The 5 Points of Calvinism




Total Depravity (Total Inability)

Total Depravity is probably the most misunderstood tenet of Calvinism. When Calvinists speak of humans as “totally depraved,” they are making an extensive, rather than an intensive statement. The effect of the fall upon man is that sin has extended to every part of his personality — his thinking, his emotions, and his will. Not necessarily that he is intensely sinful, but that sin has extended to his entire being.

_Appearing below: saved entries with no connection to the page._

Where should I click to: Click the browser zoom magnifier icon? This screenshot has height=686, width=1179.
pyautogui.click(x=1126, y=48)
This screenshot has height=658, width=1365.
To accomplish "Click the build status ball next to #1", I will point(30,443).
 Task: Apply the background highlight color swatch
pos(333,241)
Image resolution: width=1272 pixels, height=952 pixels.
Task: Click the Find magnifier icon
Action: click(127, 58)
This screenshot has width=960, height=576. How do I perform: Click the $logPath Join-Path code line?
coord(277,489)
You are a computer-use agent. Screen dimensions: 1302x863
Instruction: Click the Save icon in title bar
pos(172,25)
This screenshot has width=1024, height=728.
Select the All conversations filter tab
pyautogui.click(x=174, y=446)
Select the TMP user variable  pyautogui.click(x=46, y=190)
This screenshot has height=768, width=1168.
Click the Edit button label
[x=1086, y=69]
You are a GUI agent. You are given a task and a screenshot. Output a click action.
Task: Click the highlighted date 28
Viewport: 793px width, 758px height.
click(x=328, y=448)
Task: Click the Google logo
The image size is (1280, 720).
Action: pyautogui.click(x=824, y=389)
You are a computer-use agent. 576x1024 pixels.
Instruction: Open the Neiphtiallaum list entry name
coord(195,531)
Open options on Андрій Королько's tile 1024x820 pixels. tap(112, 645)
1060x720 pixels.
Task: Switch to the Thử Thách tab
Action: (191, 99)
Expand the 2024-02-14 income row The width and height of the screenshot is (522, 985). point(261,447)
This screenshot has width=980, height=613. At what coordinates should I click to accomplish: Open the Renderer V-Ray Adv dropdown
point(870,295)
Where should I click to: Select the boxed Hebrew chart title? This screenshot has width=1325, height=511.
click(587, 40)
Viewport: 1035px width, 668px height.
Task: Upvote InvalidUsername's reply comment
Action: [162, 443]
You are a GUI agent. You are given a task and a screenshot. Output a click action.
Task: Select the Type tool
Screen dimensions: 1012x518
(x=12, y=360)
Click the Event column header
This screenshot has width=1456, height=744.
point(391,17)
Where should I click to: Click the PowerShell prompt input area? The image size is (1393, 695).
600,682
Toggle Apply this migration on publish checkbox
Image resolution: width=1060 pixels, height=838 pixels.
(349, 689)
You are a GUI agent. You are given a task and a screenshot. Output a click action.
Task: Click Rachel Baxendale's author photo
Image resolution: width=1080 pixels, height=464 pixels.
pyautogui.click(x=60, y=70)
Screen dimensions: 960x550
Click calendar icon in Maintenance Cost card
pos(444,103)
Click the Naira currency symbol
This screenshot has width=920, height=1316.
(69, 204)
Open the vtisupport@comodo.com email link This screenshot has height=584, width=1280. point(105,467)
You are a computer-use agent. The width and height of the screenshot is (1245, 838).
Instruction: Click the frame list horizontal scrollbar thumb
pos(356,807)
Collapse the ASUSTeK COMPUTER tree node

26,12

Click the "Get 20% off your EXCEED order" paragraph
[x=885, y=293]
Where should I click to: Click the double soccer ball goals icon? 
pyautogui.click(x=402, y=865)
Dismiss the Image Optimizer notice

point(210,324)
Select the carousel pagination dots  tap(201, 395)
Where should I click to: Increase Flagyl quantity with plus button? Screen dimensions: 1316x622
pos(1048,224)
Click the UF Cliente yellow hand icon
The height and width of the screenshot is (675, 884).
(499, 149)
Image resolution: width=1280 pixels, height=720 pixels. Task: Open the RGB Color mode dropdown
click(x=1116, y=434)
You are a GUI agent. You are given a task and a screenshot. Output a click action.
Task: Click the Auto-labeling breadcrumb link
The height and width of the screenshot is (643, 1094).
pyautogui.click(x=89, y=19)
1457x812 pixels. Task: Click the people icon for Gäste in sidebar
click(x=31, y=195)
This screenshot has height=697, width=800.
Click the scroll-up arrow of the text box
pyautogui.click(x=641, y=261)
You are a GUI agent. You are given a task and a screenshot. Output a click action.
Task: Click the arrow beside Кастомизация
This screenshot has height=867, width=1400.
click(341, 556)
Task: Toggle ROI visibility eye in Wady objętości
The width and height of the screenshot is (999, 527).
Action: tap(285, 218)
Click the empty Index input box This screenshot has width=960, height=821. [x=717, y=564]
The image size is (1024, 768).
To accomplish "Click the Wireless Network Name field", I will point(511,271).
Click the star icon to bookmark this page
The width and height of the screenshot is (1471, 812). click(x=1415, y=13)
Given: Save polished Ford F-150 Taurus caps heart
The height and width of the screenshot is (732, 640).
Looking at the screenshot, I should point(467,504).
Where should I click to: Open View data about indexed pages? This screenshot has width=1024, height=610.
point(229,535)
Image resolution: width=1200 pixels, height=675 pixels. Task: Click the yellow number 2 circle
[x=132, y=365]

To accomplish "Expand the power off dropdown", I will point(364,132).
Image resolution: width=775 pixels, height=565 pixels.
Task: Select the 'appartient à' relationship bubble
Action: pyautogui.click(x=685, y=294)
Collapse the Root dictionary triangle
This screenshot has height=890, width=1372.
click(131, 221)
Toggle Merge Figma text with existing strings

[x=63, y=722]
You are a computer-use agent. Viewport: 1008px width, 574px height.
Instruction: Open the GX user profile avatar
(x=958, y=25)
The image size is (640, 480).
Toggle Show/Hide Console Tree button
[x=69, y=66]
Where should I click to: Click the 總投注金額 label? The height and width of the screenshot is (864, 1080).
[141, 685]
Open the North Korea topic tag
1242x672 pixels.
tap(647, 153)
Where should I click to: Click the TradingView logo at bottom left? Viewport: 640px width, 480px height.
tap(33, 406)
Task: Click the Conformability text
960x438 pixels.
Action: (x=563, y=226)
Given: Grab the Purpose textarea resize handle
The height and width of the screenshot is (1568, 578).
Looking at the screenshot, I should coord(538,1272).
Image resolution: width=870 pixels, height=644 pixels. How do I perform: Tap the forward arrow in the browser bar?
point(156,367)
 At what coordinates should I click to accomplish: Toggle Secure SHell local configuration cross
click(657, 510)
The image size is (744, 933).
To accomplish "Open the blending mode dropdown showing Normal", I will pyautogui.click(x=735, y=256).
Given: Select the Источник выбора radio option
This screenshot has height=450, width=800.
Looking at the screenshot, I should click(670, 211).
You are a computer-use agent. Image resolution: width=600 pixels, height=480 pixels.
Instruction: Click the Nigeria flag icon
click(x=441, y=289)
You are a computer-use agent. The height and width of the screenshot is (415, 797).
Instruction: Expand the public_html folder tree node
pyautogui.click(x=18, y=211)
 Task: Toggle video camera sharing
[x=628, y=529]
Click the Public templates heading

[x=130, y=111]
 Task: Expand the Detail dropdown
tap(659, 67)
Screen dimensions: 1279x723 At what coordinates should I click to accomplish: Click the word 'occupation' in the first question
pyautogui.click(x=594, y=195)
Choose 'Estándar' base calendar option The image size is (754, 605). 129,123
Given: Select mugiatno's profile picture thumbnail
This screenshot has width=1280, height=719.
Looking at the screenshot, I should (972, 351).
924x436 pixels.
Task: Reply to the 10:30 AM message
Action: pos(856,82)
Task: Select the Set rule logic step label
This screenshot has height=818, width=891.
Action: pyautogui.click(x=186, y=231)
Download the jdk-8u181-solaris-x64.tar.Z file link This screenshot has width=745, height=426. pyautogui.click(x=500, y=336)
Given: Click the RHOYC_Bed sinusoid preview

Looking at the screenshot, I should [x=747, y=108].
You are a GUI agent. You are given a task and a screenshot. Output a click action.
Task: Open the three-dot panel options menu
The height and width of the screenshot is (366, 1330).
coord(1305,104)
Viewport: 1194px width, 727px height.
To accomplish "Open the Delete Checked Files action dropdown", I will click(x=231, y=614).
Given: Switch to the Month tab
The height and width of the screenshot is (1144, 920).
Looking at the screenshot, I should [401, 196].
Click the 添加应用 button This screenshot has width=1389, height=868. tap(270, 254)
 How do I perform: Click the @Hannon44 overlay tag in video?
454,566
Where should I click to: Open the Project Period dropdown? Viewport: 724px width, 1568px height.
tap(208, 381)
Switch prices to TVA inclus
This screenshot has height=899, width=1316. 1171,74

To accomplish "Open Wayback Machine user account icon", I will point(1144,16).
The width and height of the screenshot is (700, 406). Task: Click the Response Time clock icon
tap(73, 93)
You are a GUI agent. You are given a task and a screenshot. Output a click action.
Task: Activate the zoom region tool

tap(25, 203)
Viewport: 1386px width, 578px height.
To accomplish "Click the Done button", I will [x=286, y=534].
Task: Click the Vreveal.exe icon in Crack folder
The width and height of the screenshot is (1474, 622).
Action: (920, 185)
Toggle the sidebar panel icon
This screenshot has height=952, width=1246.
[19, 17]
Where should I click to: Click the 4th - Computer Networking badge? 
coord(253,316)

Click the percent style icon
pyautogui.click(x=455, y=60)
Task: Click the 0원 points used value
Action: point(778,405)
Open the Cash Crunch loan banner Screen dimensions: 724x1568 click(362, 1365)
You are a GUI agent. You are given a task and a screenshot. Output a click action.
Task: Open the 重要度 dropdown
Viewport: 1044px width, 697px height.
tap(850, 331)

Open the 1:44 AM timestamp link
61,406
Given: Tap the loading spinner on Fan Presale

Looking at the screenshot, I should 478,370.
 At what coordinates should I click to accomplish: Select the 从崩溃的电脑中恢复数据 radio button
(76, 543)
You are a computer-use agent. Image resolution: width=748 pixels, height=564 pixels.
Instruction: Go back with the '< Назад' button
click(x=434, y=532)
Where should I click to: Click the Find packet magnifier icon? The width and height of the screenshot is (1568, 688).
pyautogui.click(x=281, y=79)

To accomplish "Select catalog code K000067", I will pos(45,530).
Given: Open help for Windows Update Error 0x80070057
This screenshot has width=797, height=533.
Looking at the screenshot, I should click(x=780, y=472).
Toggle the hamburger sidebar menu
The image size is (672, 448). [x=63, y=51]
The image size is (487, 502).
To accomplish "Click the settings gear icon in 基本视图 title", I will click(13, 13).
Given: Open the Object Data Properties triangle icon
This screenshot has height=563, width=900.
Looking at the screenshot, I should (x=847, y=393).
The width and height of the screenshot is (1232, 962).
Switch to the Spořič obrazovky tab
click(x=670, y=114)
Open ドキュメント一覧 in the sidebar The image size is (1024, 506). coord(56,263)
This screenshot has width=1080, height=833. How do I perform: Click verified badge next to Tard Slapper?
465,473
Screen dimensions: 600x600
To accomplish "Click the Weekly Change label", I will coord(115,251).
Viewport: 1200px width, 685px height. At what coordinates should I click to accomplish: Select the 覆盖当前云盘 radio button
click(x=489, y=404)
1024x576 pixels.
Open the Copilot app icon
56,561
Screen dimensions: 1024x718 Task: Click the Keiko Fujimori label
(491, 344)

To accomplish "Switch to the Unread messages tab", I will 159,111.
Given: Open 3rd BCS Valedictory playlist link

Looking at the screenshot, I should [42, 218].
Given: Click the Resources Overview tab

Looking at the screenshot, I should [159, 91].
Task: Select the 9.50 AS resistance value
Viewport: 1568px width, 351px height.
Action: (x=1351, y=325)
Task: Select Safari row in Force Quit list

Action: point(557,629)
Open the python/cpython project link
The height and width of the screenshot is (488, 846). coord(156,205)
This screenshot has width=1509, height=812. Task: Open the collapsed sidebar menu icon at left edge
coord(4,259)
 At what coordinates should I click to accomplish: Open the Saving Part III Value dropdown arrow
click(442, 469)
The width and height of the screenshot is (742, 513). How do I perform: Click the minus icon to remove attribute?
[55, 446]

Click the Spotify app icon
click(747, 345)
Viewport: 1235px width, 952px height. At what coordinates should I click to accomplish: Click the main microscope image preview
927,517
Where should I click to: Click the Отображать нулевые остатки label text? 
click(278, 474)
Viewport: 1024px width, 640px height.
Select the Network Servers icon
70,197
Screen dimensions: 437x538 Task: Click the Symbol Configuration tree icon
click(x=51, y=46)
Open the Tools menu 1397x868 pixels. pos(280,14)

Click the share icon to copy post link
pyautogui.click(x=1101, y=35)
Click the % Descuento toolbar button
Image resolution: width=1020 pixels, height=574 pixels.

The unregenerate (unsaved) man is dead in his sins (Romans 5:12). Without the power of the Holy Spirit, the natural man is blind and deaf to the message of the gospel (Mark 4:11f). This is why Total Depravity has also been called “Total Inability.” The man without a knowledge of God will never come to this knowledge without God’s making him alive through Christ (Ephesians 2:1-5).


Unconditional Election

Unconditional Election is the doctrine which states that God chose those whom he was pleased to bring to a knowledge of himself, not based upon any merit shown by the object of his grace and not based upon his looking forward to discover who would “accept” the offer of the gospel. God has elected, based solely upon the counsel of his own will, some for glory and others for damnation (Romans 9:15,21). He has done this act before the foundations of the world (Ephesians 1:4-8).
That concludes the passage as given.